None of the writers claimed that any of the scripture comes from their own thoughts or beliefs. As for the accuracy of events written after the death of Jesus, Luke 1: 1,2 says “Many have undertaken to draw up an account of things that have been fulfilled among us, just as they were handed down to us by those who from the first were eye witnesses (my emphasis) and servants of the word.”
Since God is the author of all scripture, he cannot allow lies or untruths to be part of the information contained in the Bible. The unpleasant truth that Jewish religious elites, priests, officers and people themselves turned against Jesus may be hard to take or understand. Three times Pontius Pilate (a Roman authority) told religious leaders and the gathered crowd that he, and Herod (also Roman) could find no charges against Jesus to have him put to death or crucified. It was Judas (a Jew) who was paid by Chief Priests and officers of the Temple Guard to plot how to betray Christ.
Mark 14: 53-65 also chronicles the condemning of Jesus by Jewish authorities. Many of the early believers or Christians were Jews as described in Acts 2: 1-41 the Day of Pentecost. Verse 5 reads “Now they were staying in Jerusalem, God-fearing Jews from every nation under heaven.” Three thousand new believers were counted that day when Peter gave the message of the sacrifice that Christ made for all. Many or most of them would have been Jews.
It should be noted that Jesus was never stoned by anyone, John 8: 59. We must remember that no one, Jews or Gentiles, came forward to defend Jesus when he was wrongly charged. The history of mankind is rather ugly and difficult to acknowledge at times. Scripture says all have sinned and need salvation through Christ, a good starting point to think about.

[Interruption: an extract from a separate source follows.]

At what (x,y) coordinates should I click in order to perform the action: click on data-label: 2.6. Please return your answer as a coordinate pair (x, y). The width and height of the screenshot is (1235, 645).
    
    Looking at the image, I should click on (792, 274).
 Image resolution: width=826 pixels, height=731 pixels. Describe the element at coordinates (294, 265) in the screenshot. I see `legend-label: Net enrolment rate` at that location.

In John 16: 33 Jesus says, “I have told you these things, so that in me you may have peace. In this world you will have trouble, but take heart! I have overcome the world.”
Michael Thorp,
Mount Forest
Remembrance poetry
Dear Editor:
A poem for Nov. 11, entitled Go to the crosses.
Go to the crosses
That stand row on row
In quiet reflection
Hear the wind moan
As it cries for lost lovers
Lost sons and lost friends.
It cries because it knows
War never ends.
Go to the crosses
Give thanks for the grace
That let all those others
Lie in your place.
Hold holy the loss
Given for you
Let your thoughts rise
In deep gratitude.
Go to the crosses
That stand row on row
In quiet reflection
Let your tears flow.
Joy Lippai,
Arthur
‘Remember the dead’
Dear Editor:
Once again as our own names are read
And once again, you will remember the dead
You pin on your poppy, to remember our brave sons
Yet we were just farm boys from the farmers fields
But over here in these plough fields, our shed blood runs red!
Out of all those names that were read
Choose just one man, a soldier who bled
As you pin on that poppy
May it remind you of the One who has said
All of our lives are in His hands, to bless us instead!